Return of Premium life insurance, is it worth the extra cost?
Let’s see if a return of premium policy would be a good fit for you.
Is a life insurance policy that pays back 100% of your premium dollars the best thing since sliced bread?Click To Tweet
How does term life insurance work?
Return of premium policies create a boomerang effect for your premiums. Your premium dollars go out, but they can also return back into your wallet. The way conventional term life insurance works is about as simple and straightforward as you can get. You purchase a policy with a specific term period and if you die within that time your beneficiary will be paid the policies face amount otherwise known as the death benefit.
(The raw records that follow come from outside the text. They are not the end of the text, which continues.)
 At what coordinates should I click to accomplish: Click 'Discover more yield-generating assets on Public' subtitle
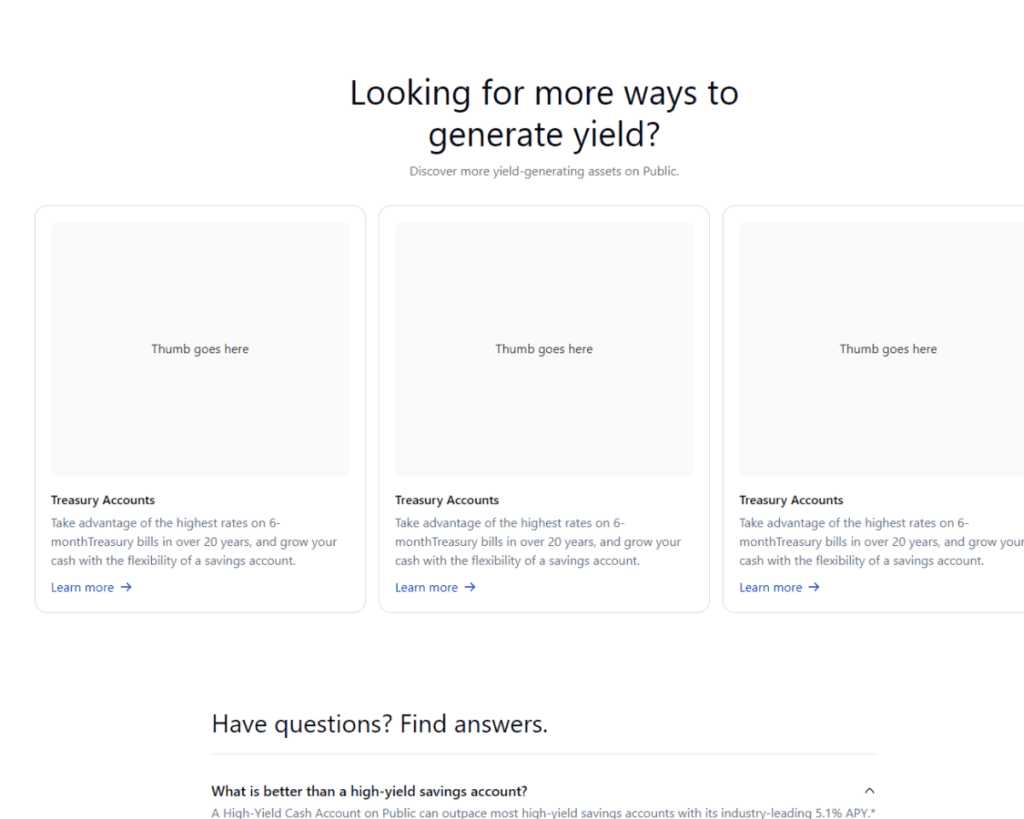click(x=544, y=171)
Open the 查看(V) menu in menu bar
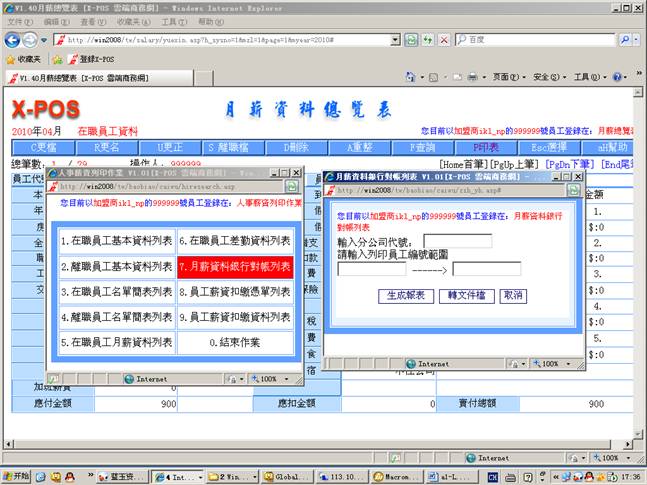This screenshot has width=647, height=485. point(93,21)
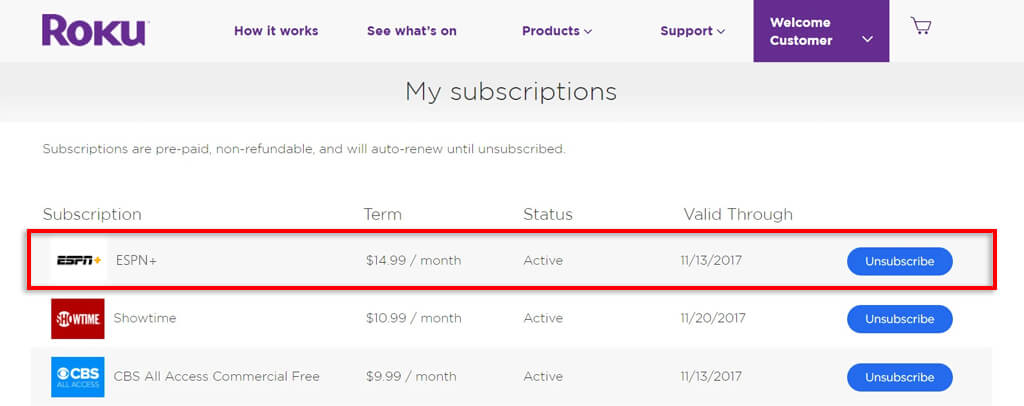Click the CBS All Access logo
The image size is (1024, 406).
point(78,377)
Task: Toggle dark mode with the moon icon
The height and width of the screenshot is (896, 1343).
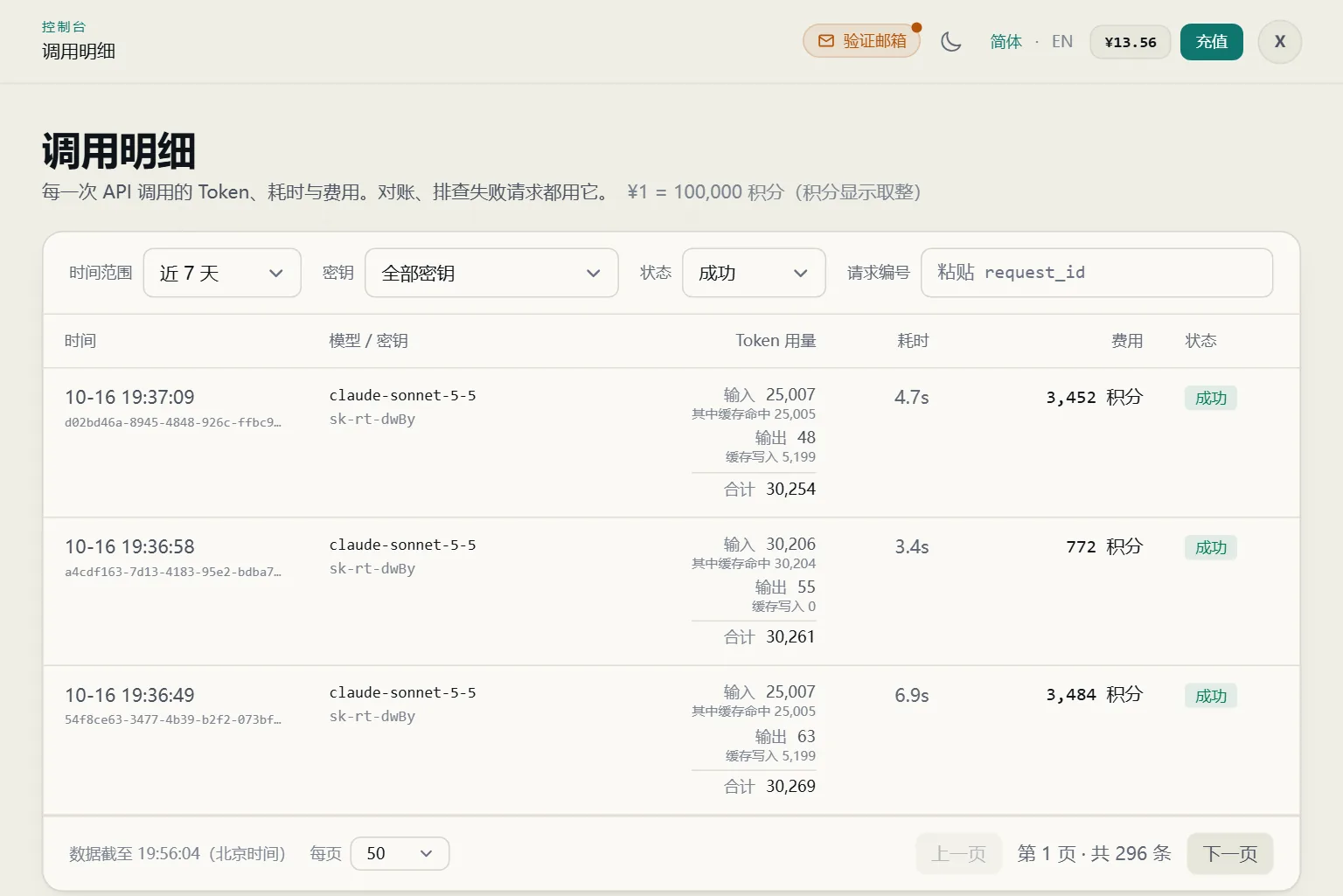Action: point(951,41)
What happens if you do not die within that term period and you outlive the policy?
The life insurance company keeps all the premium dollars you paid in and the policy simply terminates. You get nothing in return.
This is a very profitable scenario for life insurance companies. Selling term is the most profitable form of life insurance sold by the insurers today. The statistics show that over 70% of the term policies terminate before the carrier ever has to pay out a dime. Many people who have these policies quit paying the premium for a number of various reasons. Many people let their insurance lapse to free up more money to spend. This creates more profit for the companies.
REMEMBER, Most People Outlive Their Term Policies!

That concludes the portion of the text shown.